## JOB ITEM:
Please copy out the lines word for word, beginning with the line that contains "The height and width of the screenshot is (412, 638)." and continuing through the line that contains "(558, 359).", with both of those lines included. Leave the pictures out.

## EXERCISE MATERIAL:

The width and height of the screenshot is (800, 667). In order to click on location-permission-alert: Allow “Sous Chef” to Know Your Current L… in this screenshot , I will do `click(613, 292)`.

* * *

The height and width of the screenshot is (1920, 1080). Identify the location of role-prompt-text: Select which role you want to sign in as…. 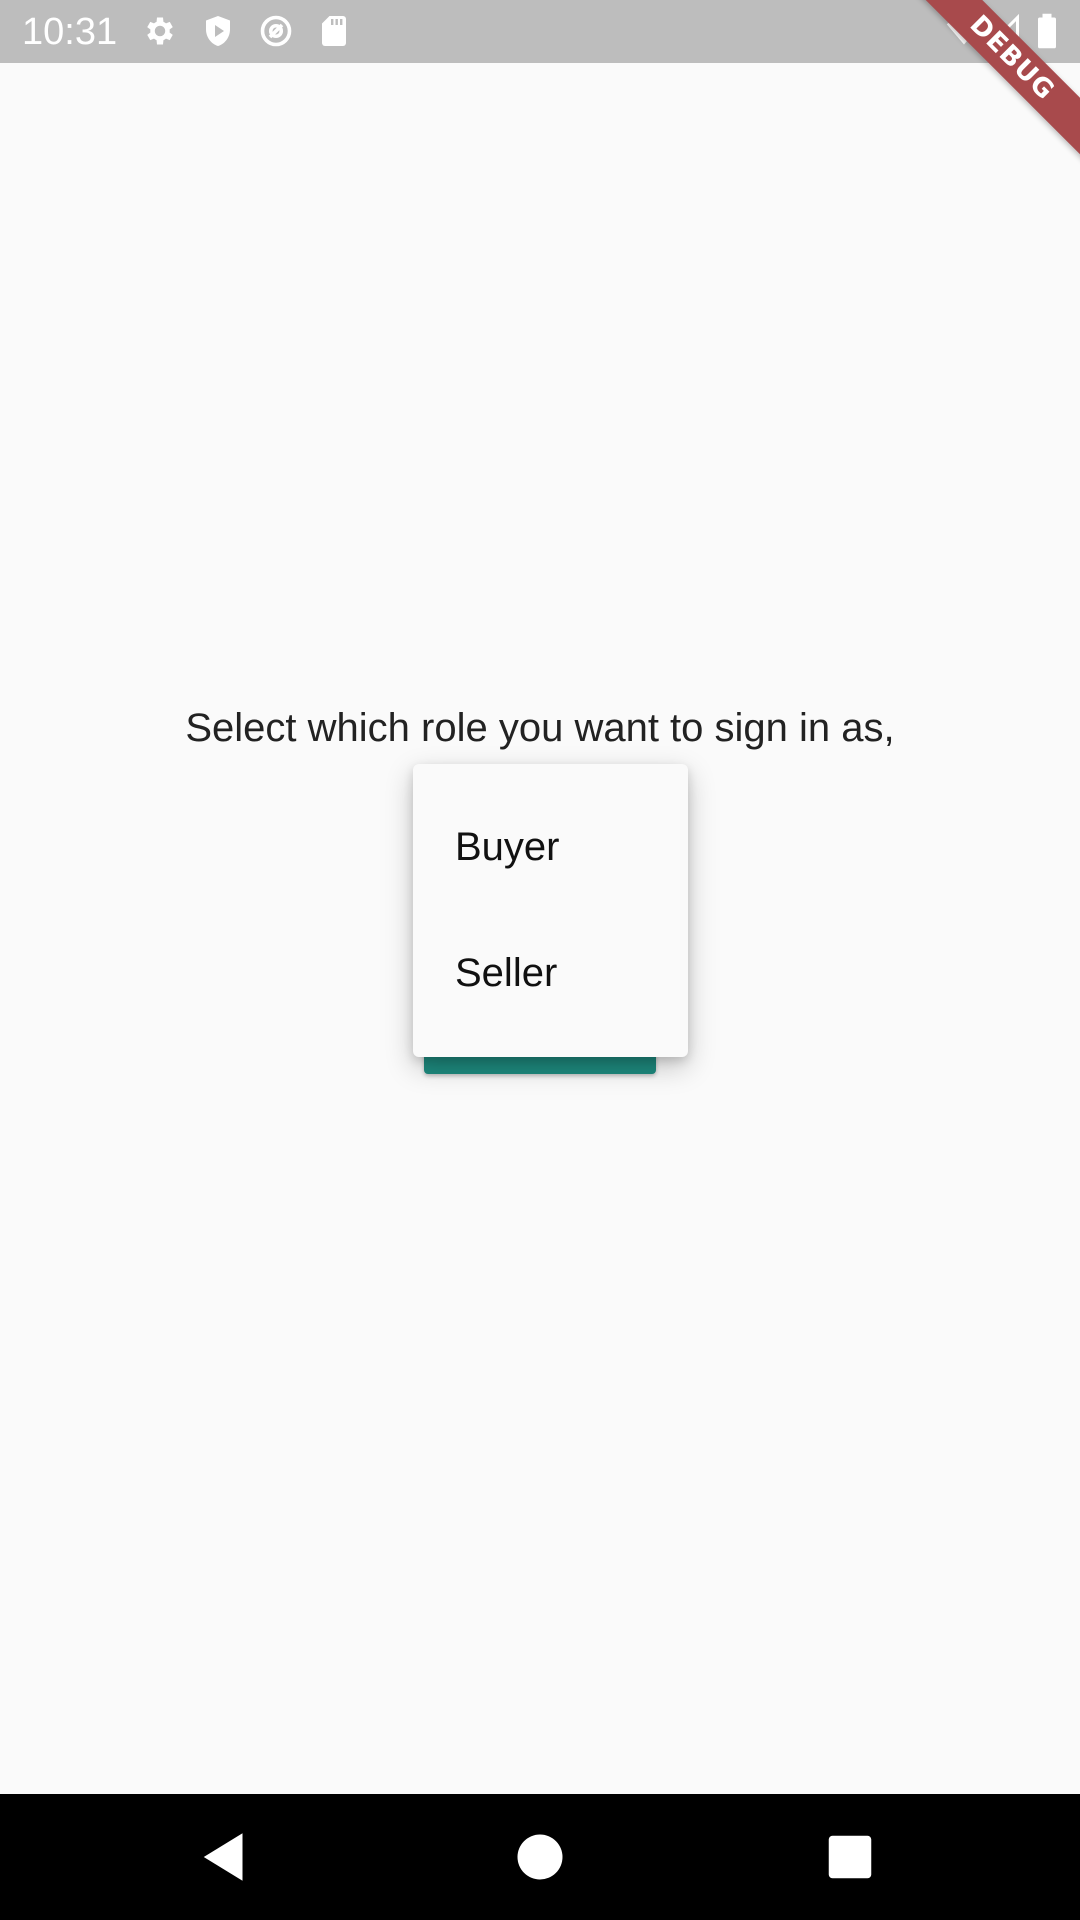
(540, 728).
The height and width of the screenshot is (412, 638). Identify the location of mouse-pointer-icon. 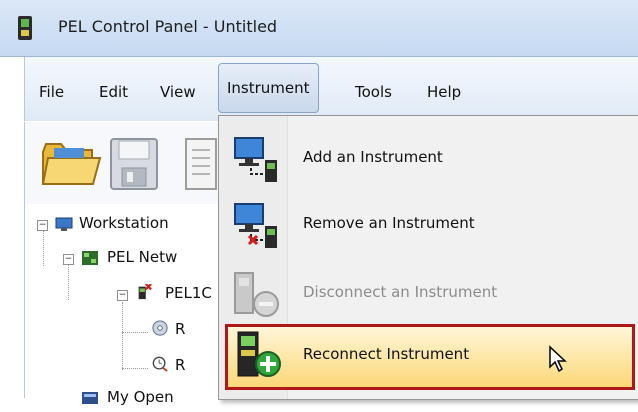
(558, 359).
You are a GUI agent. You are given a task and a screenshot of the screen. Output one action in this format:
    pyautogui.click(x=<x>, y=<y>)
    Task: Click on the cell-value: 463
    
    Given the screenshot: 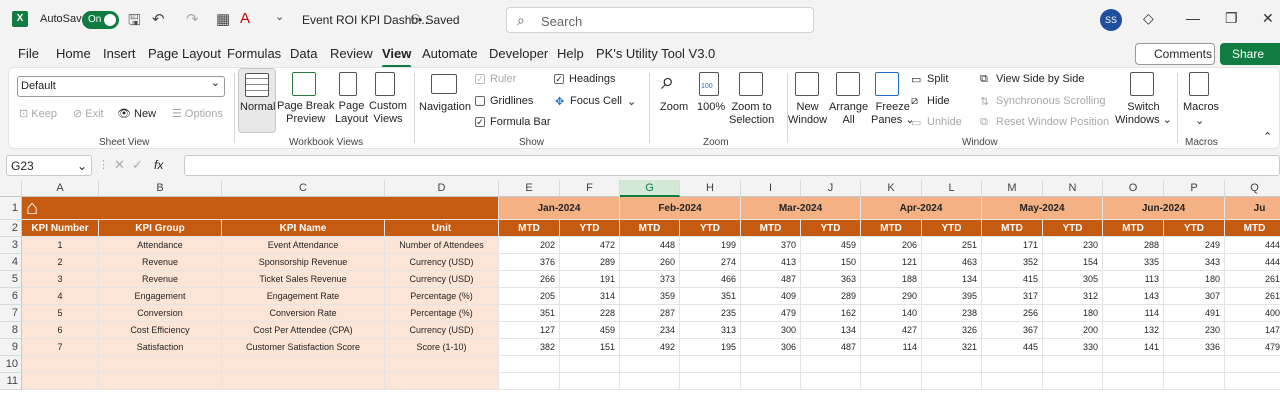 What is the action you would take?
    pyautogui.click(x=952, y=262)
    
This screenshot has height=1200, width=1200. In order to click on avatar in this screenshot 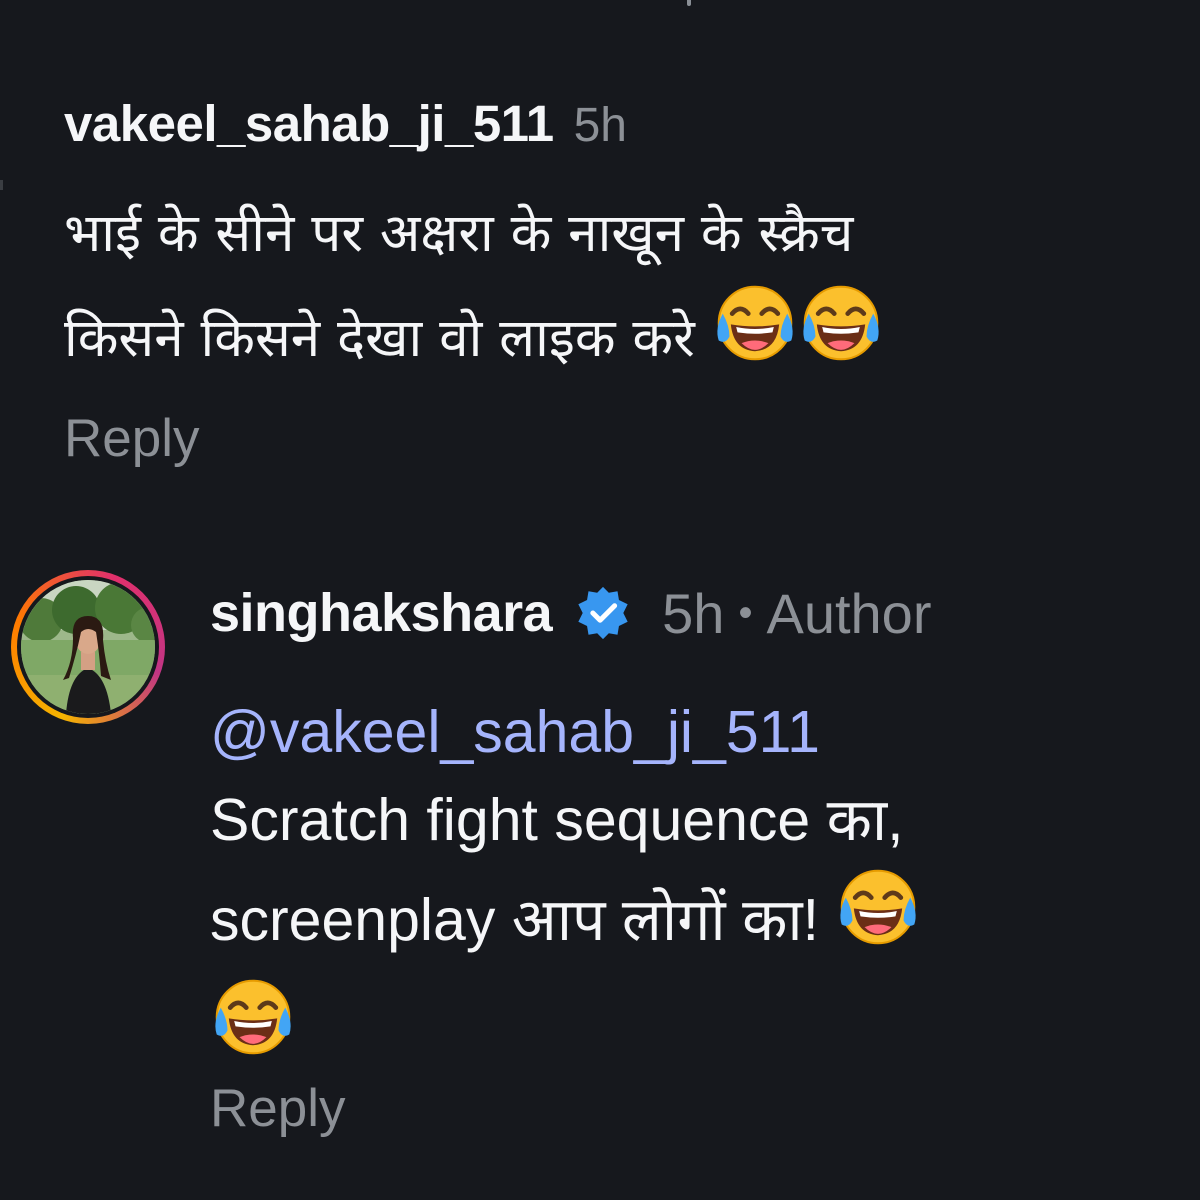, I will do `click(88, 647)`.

## RESPONSE:
The height and width of the screenshot is (412, 638). Identify the location of mouse-pointer-icon. 
(558, 359).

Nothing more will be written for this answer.